O culto de Júpiter apresenta-se como o mais praticado no Sul do território actualmente português, como nos mostra a Tabela 1, afigurando-se esta situação consistente com a popularidade atribuída a este culto na Lusitânia; das 14 epígrafes consagradas a esta divindade, sete podem ser integradas no mundo urbano. Podemos reconhecer a existência de um importante centro de culto a Júpiter no território amaiense (Encarnação, 1984: 793), de onde procede ainda outra inscrição dedicada por uma colectividade, integrável no mundo rural, sendo então 5 destas 14 dedicatórias oriundas de Amaia (35,7%).
Destaca-se a epígrafe de IRCP 183 (Salacia), dedicada por uma flamínia provincial e do município salaciense, ao sugerir a possível fixação, aquando da erecção do ex-voto, de um templo no local posteriormente ocupado pela capela de S. João das Arranas, possivelmente um importante lugar de culto (Encarnação, 1984: 255). A águia gravada numa das faces parece constituir mais um símbolo do poder da divindade (Leventi, 1997: 345). Por seu lado, a inscrição de IRCP 373 (Évora) parece revestir-se de uma conotação também funerária, a ver pela decoração lateral através de um jarro e pátera, embora o motivo da dedicatória permaneça incerto; contando apenas com mais um paralelo no mundo rural.

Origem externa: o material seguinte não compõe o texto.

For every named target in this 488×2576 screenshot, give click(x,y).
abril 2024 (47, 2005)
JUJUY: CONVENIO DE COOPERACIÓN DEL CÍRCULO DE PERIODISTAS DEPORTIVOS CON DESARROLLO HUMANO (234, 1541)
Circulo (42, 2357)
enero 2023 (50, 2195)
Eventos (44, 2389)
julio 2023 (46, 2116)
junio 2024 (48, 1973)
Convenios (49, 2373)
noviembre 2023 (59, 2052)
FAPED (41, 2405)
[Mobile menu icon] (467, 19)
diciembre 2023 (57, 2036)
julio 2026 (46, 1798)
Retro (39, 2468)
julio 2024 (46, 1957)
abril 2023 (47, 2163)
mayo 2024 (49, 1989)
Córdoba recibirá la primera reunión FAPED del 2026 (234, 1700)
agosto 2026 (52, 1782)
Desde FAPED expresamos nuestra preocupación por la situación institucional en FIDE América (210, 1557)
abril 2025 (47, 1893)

No que respeita aos epítetos registados, estamos perante dedicatórias a Iuppiter Optimus Maximus na sua quase totalidade, com excepção de IRCP 607 (Ammaia), registando o uso de sacrum após o teónimo, o que a isola no quadro da epigrafia amaiense (Encarnação, 1984: 671). O culto de Júpiter em Amaia parece então corroborar a perspectiva de F. Beltrán Lloris (2002: 106-107) a respeito da dualidade de concepções desta divindade num mesmo território, ao denotar simultaneamente a fixação de um culto nitidamente romano e a persistência de um culto local, tornando assim esta área um “núcleo de importante interpretatio” (Encarnação, 1984: 794).